This journey began in March 2013. My mother had just passed away and I was on my way back to the Middle East. Death is a confusing time, it challenges our sense of identity, character and reasoning. As an adopted person, there have always been questions surrounding my own heritage and I know I have always been attracted to things that have an obvious, tangible history.
Given the fact that I had been coming to the Arabian Gulf for 20 years, the development in the region had been staggering – Dubai had really placed itself on the global stage. In 1993 when I first arrived, it was a quiet, dusty port city with lots to discover. 20 years later it had become one of the worlds most visited cities and the quiet dusty corners and been replaced by shopping malls and hotels.
I had already performed with pearl diving musicians in Kuwait and Bahrain and I became curious about the whereabouts of the pearl divers in the UAE. The idea of making a film about this journey was exciting so after 18 months months of research, discussion and decision making, cameraman Ray Haddad and I set out on a journey in the UAE, in search of the last remaining pearl divers. Part of the vision for this film was to explore a musical collaboration with the pearl divers, and to host a concert with them, as the joy of shared music is a dynamic platform for intercultural dialogue.
The media in the UAE were very responsive and excited about our quest, as were the BBC in the UK, who followed us with great interest. We began our search in Ras Al Khaimah. I love RAK as the Emiratis up there are full of life and are not afraid to speak their minds, about anything. We found the fisherman’s cafe and majilis and began talking to the old guys as they played dominos and cards and drank coffee.
It became apparent that the kind of ‘joy’ i was searching for was not present. You could compare it to interviews with World War II veterans. Memories of hardship, death, sadness, and how Sheikh Zayed had saved them with the discovery of the ‘Black Gold’. By the time the sun set in RAK on that first day, Ray and I found ourselves sitting in silence, knowing that the kind of film we set out to make, was not going to happen.

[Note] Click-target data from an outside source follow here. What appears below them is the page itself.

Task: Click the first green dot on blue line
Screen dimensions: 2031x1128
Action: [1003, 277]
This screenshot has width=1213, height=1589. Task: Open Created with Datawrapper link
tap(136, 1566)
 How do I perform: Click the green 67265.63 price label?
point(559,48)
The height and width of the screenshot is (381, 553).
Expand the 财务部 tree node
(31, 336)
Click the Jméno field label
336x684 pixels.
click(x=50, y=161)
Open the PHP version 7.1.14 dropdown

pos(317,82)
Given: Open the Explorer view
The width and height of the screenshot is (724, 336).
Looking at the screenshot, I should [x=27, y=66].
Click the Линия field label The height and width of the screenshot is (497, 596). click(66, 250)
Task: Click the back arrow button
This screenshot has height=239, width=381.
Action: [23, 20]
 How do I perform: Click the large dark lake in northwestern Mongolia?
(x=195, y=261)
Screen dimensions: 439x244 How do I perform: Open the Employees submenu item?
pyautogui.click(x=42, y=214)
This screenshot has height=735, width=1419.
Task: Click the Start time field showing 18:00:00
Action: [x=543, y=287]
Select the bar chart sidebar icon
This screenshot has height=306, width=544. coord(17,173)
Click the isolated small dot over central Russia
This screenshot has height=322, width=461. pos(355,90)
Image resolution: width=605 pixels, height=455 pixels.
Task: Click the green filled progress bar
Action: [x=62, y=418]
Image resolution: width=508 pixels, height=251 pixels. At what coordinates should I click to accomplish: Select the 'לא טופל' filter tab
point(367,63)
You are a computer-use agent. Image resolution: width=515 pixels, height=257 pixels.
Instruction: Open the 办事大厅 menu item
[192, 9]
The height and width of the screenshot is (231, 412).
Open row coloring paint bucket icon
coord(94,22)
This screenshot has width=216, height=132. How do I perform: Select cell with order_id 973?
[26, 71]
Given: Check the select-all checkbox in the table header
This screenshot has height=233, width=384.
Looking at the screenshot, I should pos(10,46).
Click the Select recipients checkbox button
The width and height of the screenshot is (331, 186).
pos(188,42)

To cut a long story short, Ray and I filmed for 2 weeks in that October of 2014, it was a very intense time, exhausting and challenging for both of us. We parted company at the end of November and sat on the footage for a while. Months in fact. In June 2015, after assembling a rough cut we decided that there was not a viable film to be made and decided to call it a day.
For the next 12 months, I would wake every morning, with Grain of Sand on my mind. I just knew there was a film to be made but didnt know where or how. Then through a conversation with an artist friend, she suggested I go back to Bahrain, where the story had begun for me in 1999. She was absolutely right, I felt stirred again. So in August 2016 I headed to Bahrain in search of a pearl diving group.
Within a few days I found myself sitting with a group of 25 men singing pearl diving songs in Muhurraq. It was a moving experience and I immediately decided to continue the film with this group, so I continued the crowd funding campaign (which had been on pause since 2014) and raised the money to bring Toby Watts, from Far North Film, to Bahrain.
In February 2017, Toby and I spent 2 weeks following the pearl diving musicians from Dar Burshaid & Shabab Al Hidd, and flute player Ahmed Al Ghanem. I had arranged a concert for us at La Fontain in Manama, so the film was partly a build up to this concert.
Without giving too much away, the journey was incredible. A huge contrast to the atmosphere in the UAE, but in retrospect, the footage of the two journies really compliment each other.
After almost 5 years since the journey began, the story is ready. There is something important and poignant in all of this and I am excited to be able to finally tell this story.